Moradores e comerciantes do bairro de Copacabana fazem, na manhã desta sexta-feira, uma manifestação contra a paralisação das obras de Linha 1 do metrô até a Estação Cantagalo. Parte da Rua Pompeu Loureiro foi interditada e funcionários da Cet-Rio organizam o trânsito.
Empregados das empreiteiras responsáveis pelo serviço e o presidente da Rio Trilhos,Alexandre Farah, também participam do ato.
Na quinta-feira, a governadora do Rio de Janeiro, Rosinha Matheus, e o presidente do Banco Nacional de Desenvolvimento Econômico e Social (BNDES),Guido Mantega, não conseguiram chegar a um acordo para restabelecer o pagamento das parcelas das obras de extensão da Linha 1 do metrô até a estação Cantagalo, em Copacabana.
Apesar de afirmar que "o banco tem total interesse em viabilizar recursos para o metrô do Rio de Janeiro e de reconhecer a importância social da obra", Mantega reiterou que o financiamento só será liberado quando o governo do estado tratar do reescalonamento de uma dívida de R$ 847,5 milhões, aprovado em 2003.
- O acordo não foi reconhecido pelo Tesouro Nacional e o estado continuou inscrito no Cadip (Cadastro de Controle de Crédito do Setor Público) do Banco Central. Então, é preciso seguir o rito legal, que é tirar o estado do Cadip, fazer a reestruturação da dívida com o aval do Tesouro Nacional e do Ministério da Fazenda, e, então o BNDES voltará a liberar os recursos - disse Mantega.

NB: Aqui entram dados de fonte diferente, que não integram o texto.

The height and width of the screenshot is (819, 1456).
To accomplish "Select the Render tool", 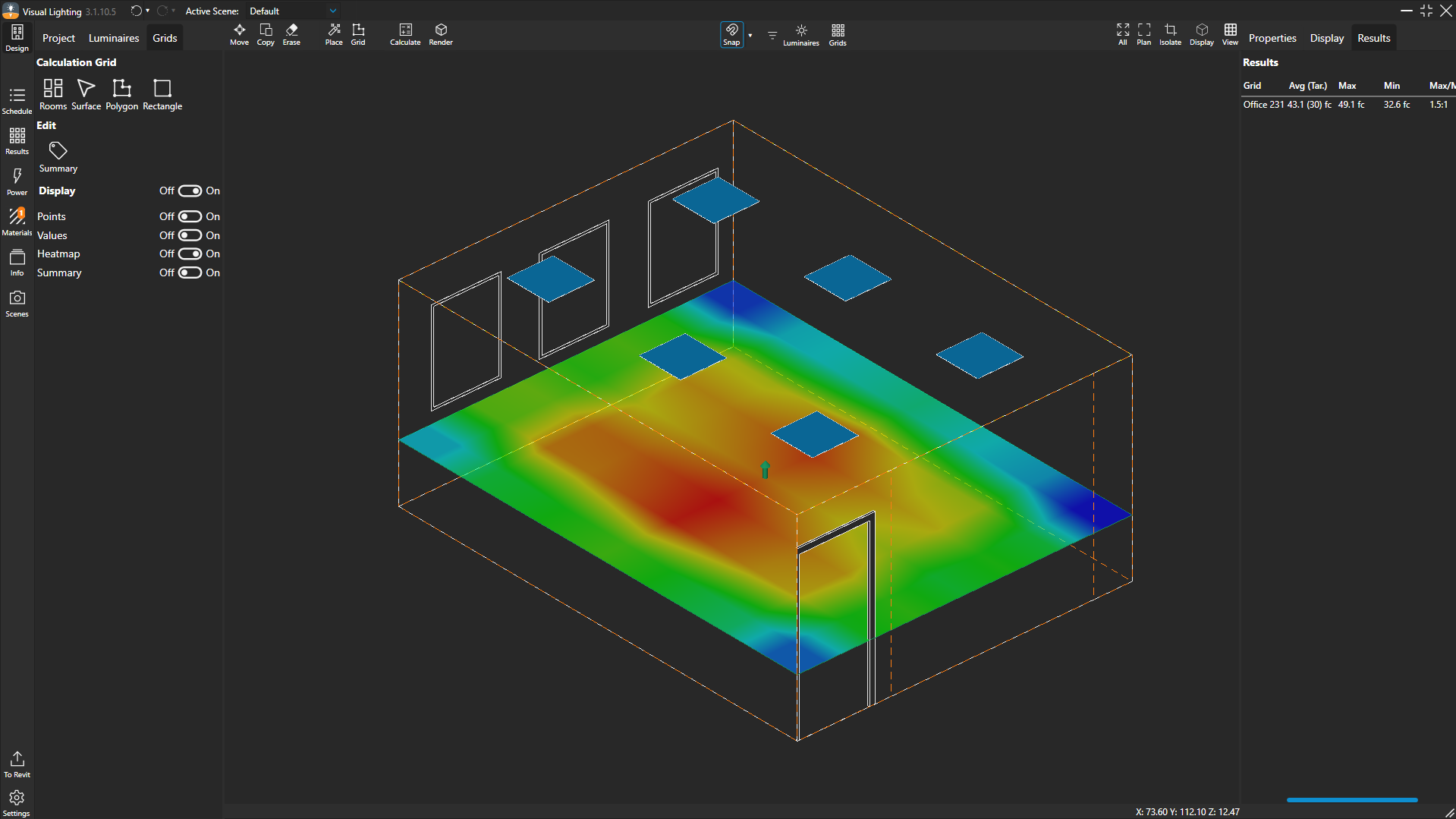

Para tirar o estado do Cadip, Mantega propôs a Rosinha Matheus que o estado pague uma parcela extra no valor de R$ 34 milhões. O dinheiro seria somado aos cerca de R$ 260 milhões já pagos pelo governo, desde novembro de 2003.
A governadora disse que a questão é política e que não aceita fazer um novo pacto.

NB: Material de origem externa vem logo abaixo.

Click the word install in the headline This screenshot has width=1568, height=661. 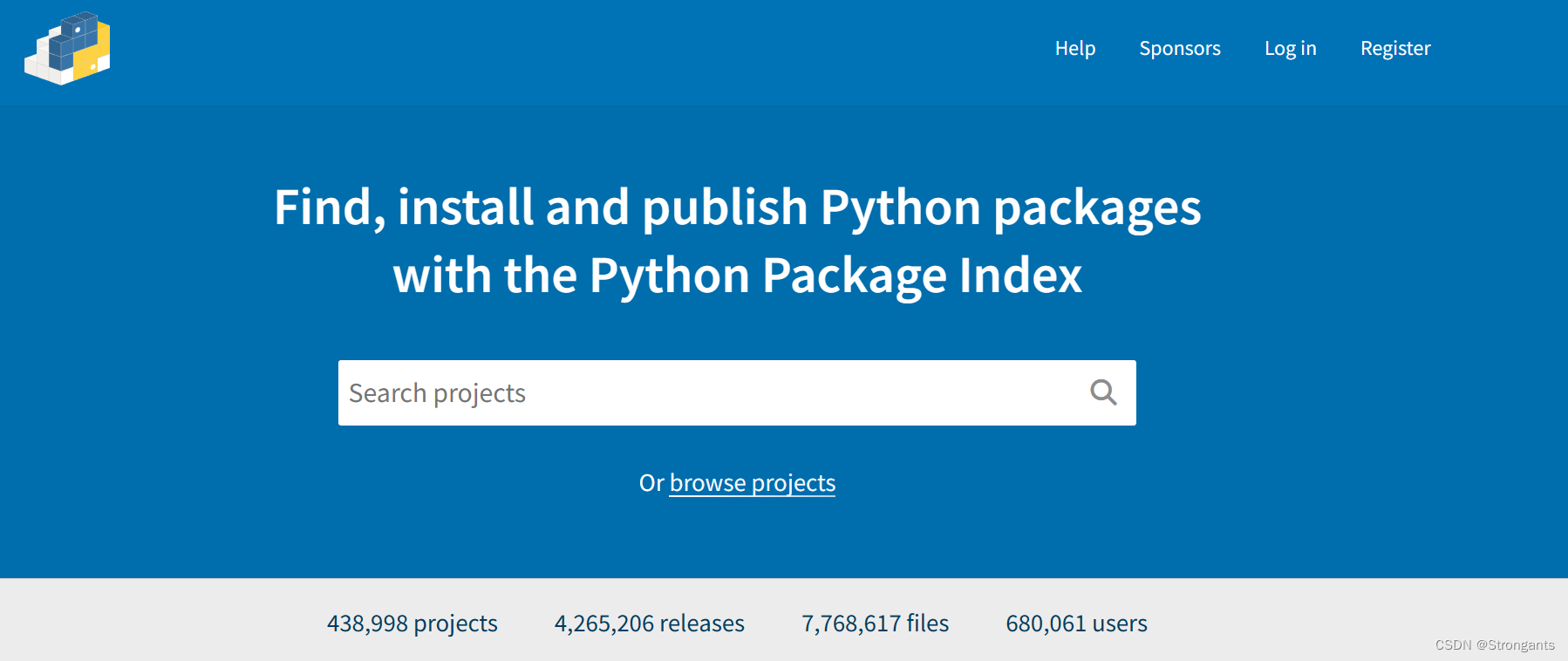tap(465, 208)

- Há 20 meses estou pagando a renegociação rigorosamente em dia. Disse ao presidente do BNDES que, na minha interpretação, essa é uma questão política e eu não posso me calar e fazer com que o estado se perca mais uma vez e prejudicar a obra do metrô.
A governadora não apresentou uma contraproposta e já adiantou que entrará com uma ação no Supremo Tribunal Federal (STF) pedindo a liberação das parcelas do empréstimo, de R$ 193 milhões, que estão suspensas desde janeiro deste ano.